Each DOC track has a lat/lng centroid. The app queries Open-Meteo's point forecast API for each track's exact location, fetching hourly precipitation, wind speed/direction, cloud cover, and visibility. This gives accurate mountain-specific forecasts rather than the nearest city's weather.

Composite scoring with override logic

The score is a weighted average of all factors, but certain conditions trigger hard overrides: sustained winds >60km/h cap the score at 4, recent M5+ earthquake within 25km caps at 3. This prevents a great weather day from masking a genuinely dangerous condition.

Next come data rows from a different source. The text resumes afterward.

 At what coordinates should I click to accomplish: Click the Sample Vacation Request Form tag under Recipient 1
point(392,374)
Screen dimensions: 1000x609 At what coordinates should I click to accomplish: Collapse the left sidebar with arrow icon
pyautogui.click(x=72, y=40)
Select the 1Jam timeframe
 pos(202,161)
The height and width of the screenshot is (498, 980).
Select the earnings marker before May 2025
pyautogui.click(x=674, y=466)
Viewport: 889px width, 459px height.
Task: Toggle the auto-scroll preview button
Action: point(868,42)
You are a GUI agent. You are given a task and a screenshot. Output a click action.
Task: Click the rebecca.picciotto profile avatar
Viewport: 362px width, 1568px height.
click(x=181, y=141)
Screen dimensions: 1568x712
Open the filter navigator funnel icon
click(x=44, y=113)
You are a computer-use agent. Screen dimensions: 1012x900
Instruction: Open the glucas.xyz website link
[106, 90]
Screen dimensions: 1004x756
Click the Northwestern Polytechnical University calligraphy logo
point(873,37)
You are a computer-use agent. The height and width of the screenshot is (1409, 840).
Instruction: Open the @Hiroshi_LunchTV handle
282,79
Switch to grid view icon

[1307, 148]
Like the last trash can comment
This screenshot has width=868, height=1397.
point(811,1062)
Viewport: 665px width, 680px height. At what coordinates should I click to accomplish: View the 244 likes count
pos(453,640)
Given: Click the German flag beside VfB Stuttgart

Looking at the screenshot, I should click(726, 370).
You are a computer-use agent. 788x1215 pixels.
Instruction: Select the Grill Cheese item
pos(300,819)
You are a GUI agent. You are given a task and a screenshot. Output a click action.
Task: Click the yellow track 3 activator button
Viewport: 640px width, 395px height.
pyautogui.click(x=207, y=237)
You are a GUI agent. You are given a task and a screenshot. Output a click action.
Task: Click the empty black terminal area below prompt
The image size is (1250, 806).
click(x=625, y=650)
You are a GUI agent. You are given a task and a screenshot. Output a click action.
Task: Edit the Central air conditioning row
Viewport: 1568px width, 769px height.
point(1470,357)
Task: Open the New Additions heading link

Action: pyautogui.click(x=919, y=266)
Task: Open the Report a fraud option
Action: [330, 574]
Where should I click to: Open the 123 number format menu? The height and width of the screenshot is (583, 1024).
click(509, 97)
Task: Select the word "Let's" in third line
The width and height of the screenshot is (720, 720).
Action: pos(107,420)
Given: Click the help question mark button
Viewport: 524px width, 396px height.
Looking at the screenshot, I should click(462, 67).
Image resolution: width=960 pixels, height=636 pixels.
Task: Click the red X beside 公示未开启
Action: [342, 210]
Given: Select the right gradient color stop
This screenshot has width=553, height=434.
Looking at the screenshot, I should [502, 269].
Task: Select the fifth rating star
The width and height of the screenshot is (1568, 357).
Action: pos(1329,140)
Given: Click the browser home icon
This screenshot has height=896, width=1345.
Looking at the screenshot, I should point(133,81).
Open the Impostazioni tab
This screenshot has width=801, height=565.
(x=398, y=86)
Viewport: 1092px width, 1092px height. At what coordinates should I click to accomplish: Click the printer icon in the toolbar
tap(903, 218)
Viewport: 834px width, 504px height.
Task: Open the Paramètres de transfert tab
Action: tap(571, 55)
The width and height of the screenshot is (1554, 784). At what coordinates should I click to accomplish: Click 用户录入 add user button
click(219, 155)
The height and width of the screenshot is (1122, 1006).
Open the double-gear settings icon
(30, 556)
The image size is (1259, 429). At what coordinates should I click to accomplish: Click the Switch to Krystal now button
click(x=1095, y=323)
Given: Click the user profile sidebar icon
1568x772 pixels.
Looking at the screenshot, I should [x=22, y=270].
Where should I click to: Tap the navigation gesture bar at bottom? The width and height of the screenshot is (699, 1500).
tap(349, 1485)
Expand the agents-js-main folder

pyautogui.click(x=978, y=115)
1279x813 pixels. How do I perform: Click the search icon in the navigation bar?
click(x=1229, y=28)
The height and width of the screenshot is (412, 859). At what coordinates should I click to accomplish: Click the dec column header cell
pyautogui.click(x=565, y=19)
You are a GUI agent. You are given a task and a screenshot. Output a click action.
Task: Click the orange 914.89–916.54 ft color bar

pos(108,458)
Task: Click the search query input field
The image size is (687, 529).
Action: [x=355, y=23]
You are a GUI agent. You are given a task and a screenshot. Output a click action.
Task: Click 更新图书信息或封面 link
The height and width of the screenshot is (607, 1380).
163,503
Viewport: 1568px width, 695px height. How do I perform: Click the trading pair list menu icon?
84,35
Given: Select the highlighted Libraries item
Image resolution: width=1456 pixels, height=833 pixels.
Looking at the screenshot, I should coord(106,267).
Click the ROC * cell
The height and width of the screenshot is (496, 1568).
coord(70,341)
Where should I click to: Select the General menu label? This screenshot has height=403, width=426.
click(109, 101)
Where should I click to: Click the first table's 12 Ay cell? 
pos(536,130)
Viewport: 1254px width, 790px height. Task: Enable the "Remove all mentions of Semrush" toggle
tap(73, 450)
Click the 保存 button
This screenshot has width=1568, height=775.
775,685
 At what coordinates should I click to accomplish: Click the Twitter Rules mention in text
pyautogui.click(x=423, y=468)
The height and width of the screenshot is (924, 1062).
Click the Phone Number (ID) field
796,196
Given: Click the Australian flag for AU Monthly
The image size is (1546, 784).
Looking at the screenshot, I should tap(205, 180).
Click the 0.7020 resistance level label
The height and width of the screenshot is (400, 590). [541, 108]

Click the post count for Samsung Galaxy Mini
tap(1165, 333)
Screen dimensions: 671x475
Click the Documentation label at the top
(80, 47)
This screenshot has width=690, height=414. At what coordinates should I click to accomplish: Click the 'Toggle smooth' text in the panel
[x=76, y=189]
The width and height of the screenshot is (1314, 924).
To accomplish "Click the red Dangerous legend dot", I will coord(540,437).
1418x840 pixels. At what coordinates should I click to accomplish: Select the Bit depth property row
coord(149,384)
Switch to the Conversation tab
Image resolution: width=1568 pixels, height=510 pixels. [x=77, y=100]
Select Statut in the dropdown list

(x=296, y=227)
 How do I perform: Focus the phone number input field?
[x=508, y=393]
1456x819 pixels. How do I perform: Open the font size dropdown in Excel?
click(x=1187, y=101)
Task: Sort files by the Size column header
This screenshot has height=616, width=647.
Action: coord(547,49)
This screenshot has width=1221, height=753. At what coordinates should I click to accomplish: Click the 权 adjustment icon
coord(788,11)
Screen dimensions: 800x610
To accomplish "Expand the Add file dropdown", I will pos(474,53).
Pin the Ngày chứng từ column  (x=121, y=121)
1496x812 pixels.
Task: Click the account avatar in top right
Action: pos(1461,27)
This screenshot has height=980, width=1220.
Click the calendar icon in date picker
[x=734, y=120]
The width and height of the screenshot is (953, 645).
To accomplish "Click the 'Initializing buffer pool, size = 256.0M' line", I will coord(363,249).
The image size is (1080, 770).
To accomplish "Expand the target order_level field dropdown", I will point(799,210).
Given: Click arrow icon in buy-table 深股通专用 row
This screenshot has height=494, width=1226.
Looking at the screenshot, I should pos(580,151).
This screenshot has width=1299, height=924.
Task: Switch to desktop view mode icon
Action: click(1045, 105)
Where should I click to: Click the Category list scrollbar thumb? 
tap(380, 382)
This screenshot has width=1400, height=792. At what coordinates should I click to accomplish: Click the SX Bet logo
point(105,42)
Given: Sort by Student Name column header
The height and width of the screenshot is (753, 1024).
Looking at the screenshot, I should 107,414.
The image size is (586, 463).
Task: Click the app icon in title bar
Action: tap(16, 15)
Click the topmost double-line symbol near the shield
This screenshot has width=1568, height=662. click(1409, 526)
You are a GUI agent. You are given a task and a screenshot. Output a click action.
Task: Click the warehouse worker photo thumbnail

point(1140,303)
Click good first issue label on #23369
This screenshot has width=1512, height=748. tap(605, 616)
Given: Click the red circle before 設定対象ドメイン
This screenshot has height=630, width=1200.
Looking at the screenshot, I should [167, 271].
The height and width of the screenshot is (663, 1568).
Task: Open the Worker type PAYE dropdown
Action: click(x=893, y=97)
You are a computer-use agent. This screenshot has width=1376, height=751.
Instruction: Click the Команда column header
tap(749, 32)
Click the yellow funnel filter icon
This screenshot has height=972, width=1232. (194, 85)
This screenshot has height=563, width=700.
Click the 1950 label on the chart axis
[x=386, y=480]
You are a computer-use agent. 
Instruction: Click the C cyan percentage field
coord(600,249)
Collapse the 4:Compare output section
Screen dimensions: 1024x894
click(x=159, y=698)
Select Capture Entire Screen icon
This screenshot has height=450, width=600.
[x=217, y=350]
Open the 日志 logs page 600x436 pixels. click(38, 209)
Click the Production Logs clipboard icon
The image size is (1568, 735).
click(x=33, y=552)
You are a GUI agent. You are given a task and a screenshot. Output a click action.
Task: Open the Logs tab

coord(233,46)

Mapbox GL JS with cluster markers

The interactive map uses Mapbox GL JS with custom color-coded markers (green = great, amber = caution, red = avoid). At low zoom, markers cluster. At high zoom, each track shows its name and score. Clicking a marker expands a detail card with the full condition breakdown.

04Key Insight

The GeoNet API returns global seismic events, so a naive distance filter would flag NZ tracks for earthquakes in Chile. Filtering by the NZ bounding box first, then sorting by recency, then checking proximity keeps the alert logic relevant without false positives from distant events.

05Why It Matters

A practical tool for outdoor enthusiasts in NZ. Shows multi-source data integration, real-time APIs, and geospatial reasoning — skills that transfer to any platform combining heterogeneous data sources into actionable recommendations.